Problem to solve: Your output is to hold only the lines from the one showing "Check the select-all campaigns checkbox" through the end of the listing, exactly, with every picture excluded.

Supplied records:
★ ★ ★ ★
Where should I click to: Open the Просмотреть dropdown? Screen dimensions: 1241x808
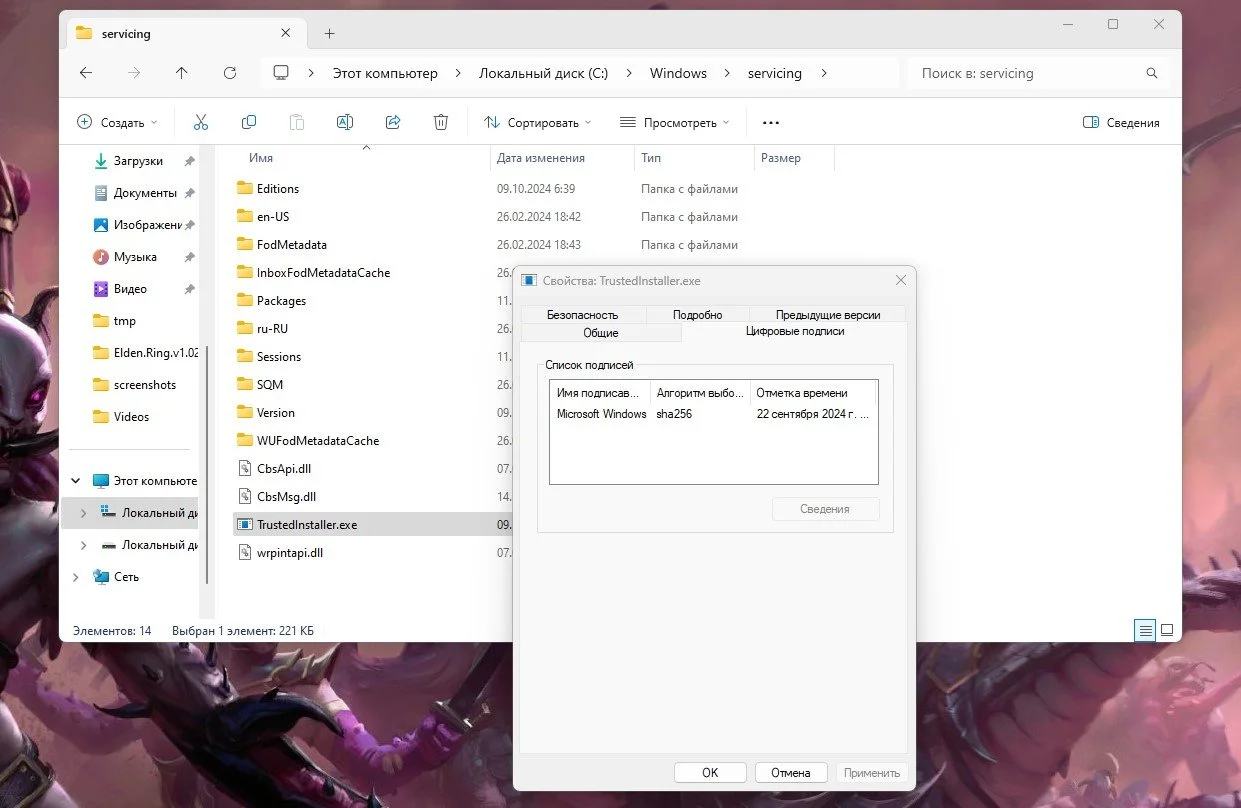[x=674, y=123]
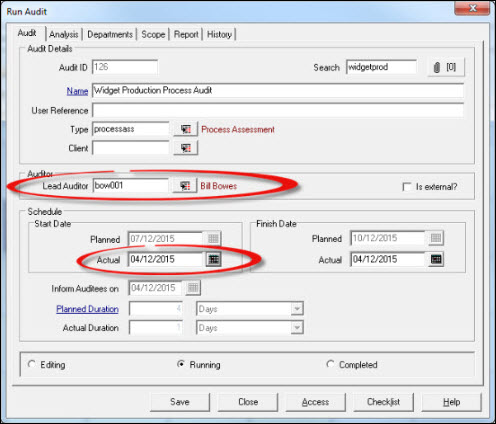Select the Editing radio button

tap(32, 364)
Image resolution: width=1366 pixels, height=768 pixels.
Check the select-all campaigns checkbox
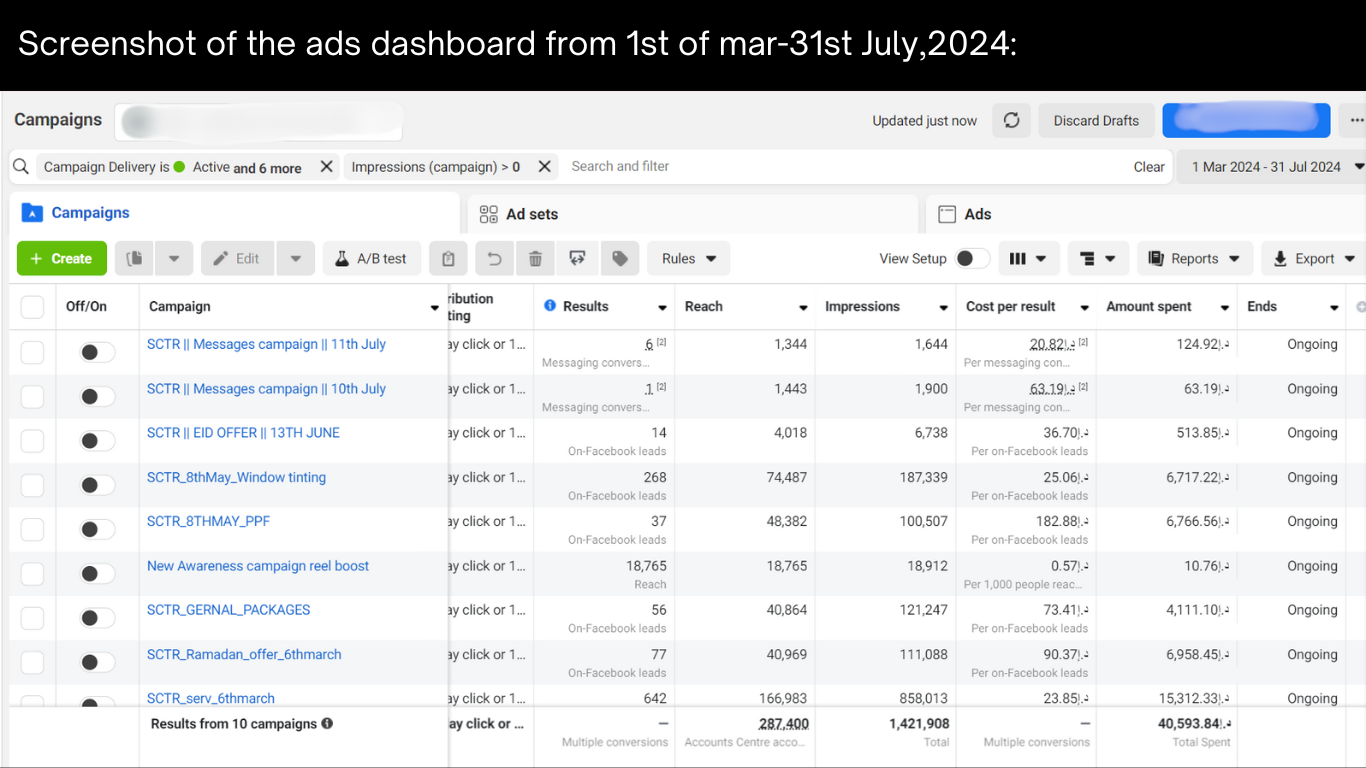click(32, 306)
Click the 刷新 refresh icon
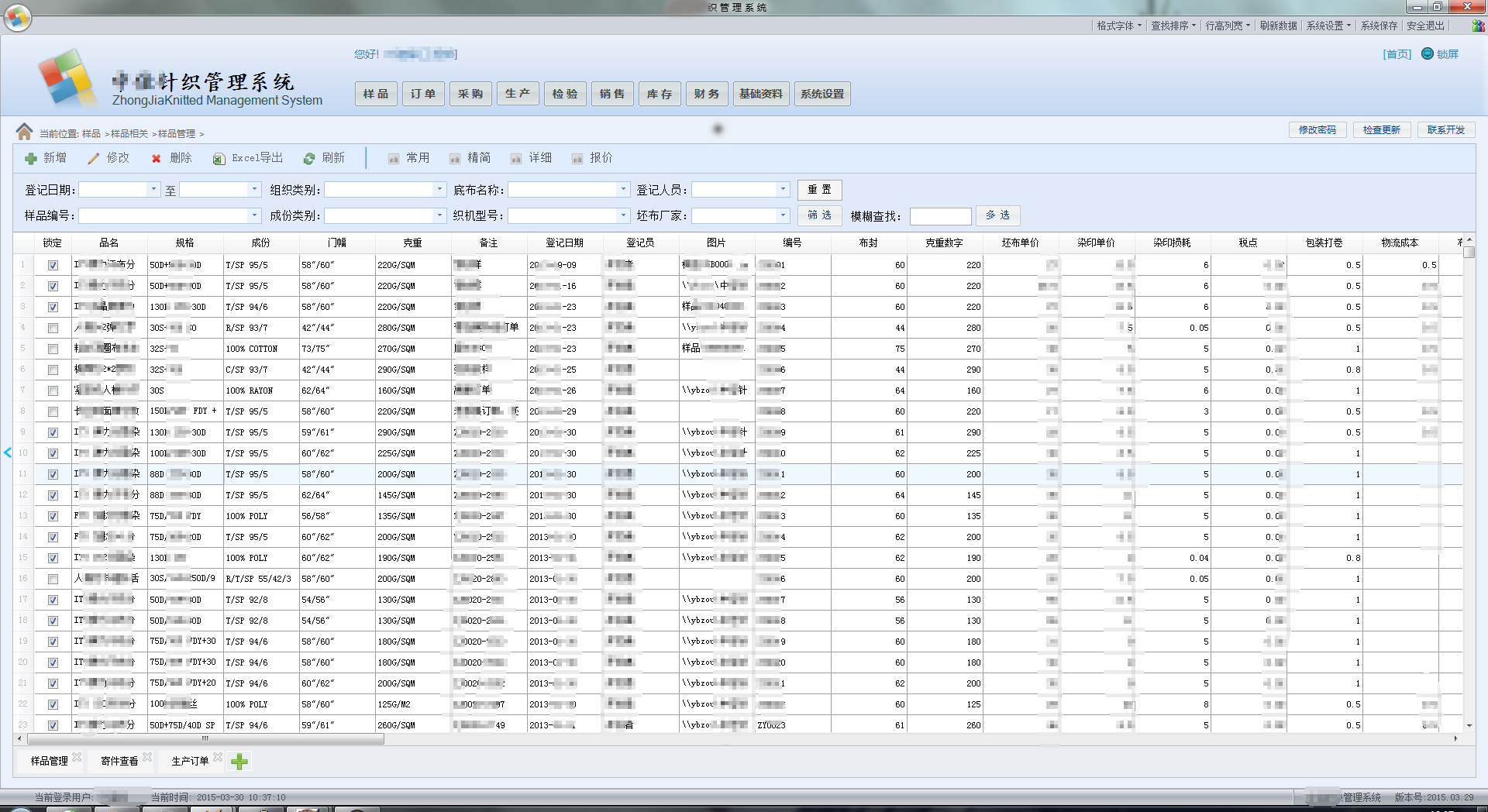The height and width of the screenshot is (812, 1488). (309, 159)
★ ★ ★ ★
Solution:
Check the select-all campaigns checkbox
click(32, 306)
Click the 刷新 refresh icon
The height and width of the screenshot is (812, 1488). (309, 159)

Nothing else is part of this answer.